I guessed that it was possible that if I’d waited, someone would have come to open it but my cheap-o phone plan doesn’t offer European service at all, so I had no way to get a cab to come back. I told the cabbie to take me straight back to the train station. He spoke no English at all, but my Italian’s good enough to understand his suggestion, which was that there was a bigger and better aviation museum nearby that would be open. I told him, No.
Again, as we got close to the train station, he pointed out Galarate’s modern art museum. My Italian’s not quite good enough, any more, to communicate that for me, it’s motorcycles or nothing.
40 Euros lighter, I got back on a train to Varese. At that point I opened by backpack for the first time, and realized that while my umbrella had been keeping the rain off me, the backpack and its contents were soaked. Luckily I’d pulled almost everything—especially my passport—out of it. Damage report: a half-filled Moleskine and the Italian-English dictionary I bought way back when I was writing ‘Searching for Spadino’.
I had another long walk from the train station back up to the hotel, at which point I was happy to take a long hot shower and install myself in the hotel bar.
The next day while I waited for my interview appointment with Castiglioni, I told MV Agusta’s PR director, Alessia Riboni, my ‘museum was closed’ story. After my talk with the boss, Alessia came back to show me out and said, "Our driver will take you to Gallarate, drop you at a roundabout where Giovanni Magni will pick you up and take you to the museum"
Me: "It's closed Monday."
Alessia: "They're opening it for you."
Giovanni parked, and called someone on his mobile. An old gentleman, Cesare Tobaldo, appeared at the door, recognizing Giovanni, he unlocked it and let us in, then locked it again behind us. Perhaps I’m too Canadian, because that kind of special treatment is a little embarrassing to me.
Tobaldo apologized; the museum should have been open when I’d arrived on the previous Sunday afternoon. But that morning, the museum had a big group come through, and the staff were not able to shoo them out in time to close for lunch at noon. Since no Italian can properly eat a Sunday lunch in less than two hours, they decided to reopen the museum at 2:30. I had arrived in the interim.
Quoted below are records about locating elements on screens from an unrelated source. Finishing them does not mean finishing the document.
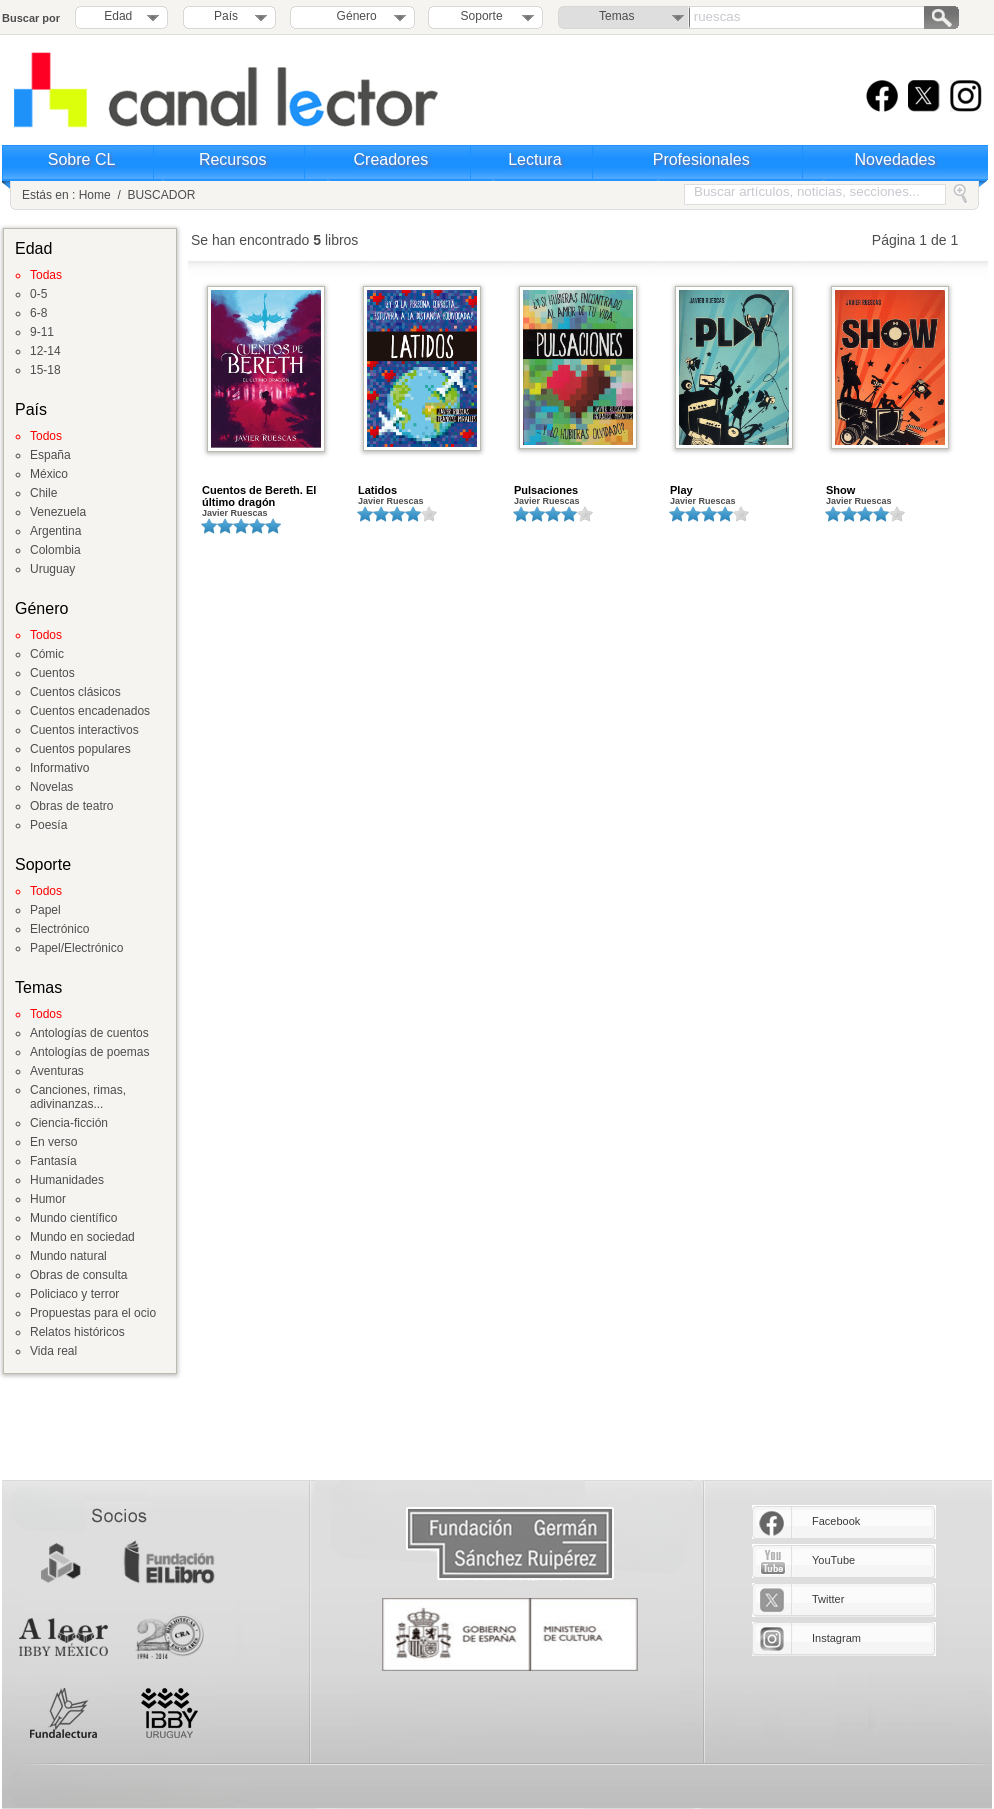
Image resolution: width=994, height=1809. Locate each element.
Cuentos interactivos (84, 730)
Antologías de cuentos (89, 1033)
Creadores (391, 159)
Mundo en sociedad (82, 1237)
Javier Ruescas (235, 513)
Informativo (59, 768)
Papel (45, 910)
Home (95, 195)
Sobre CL (82, 159)
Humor (48, 1199)
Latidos (377, 490)
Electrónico (59, 929)
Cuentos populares (80, 749)
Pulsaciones (546, 490)
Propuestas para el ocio (93, 1313)
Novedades (895, 159)
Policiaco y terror (74, 1294)
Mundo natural (68, 1256)
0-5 (38, 294)
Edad (118, 16)
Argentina (55, 531)
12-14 (45, 351)
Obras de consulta (78, 1275)
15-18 (45, 370)
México (49, 474)
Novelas (51, 787)
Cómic (47, 654)
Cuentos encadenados (90, 711)
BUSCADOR (161, 195)
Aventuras (57, 1071)
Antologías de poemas (89, 1052)
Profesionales (701, 159)
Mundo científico (73, 1218)
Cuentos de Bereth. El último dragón (259, 496)
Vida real (53, 1351)
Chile (43, 493)
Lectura (534, 159)
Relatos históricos (77, 1332)
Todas (46, 275)
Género (353, 16)
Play (681, 490)
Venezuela (58, 512)
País (226, 16)
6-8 (38, 313)
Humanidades (67, 1180)
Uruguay (52, 569)
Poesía (48, 825)
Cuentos (52, 673)
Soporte (482, 16)
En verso (53, 1142)
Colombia (55, 550)
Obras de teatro (71, 806)
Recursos (233, 159)
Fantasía (53, 1161)
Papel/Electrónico (76, 948)
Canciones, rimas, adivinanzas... (78, 1097)
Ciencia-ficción (69, 1123)
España (50, 455)
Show (840, 490)
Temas (616, 16)
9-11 (42, 332)
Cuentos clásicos (75, 692)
I got over my embarrassment when I realized that the museum has a much bigger collection of bikes than I expected, and I was getting the ultimate private tour, accompanied by Giovanni Magni (whose dad Arturo had been Giacomo Agostini’s lead mechanic, and who is himself a leading restorer of MV Agustas) and guided by Cesare, who it turns out is the museum’s own restorer. He came in just for me, on his day off.
Cesare worked as a fabricator in the helicopter factory for decades. The motorcycle race shop was also located there in Cascina Costa, not at the nearby motorcycle factory in Verghera, for several reasons: the Count’s office was at the helicopter plant, and he liked to keep an eye on the race bikes in development; Arturo Magni, the race team manager could take advantage of the plant’s advanced fabrication capabilities; and the layout of the plant made it possible to move race bikes on and off the property even if the factory was being picketed by strikers, which was a common problem in Italy in the 1960s!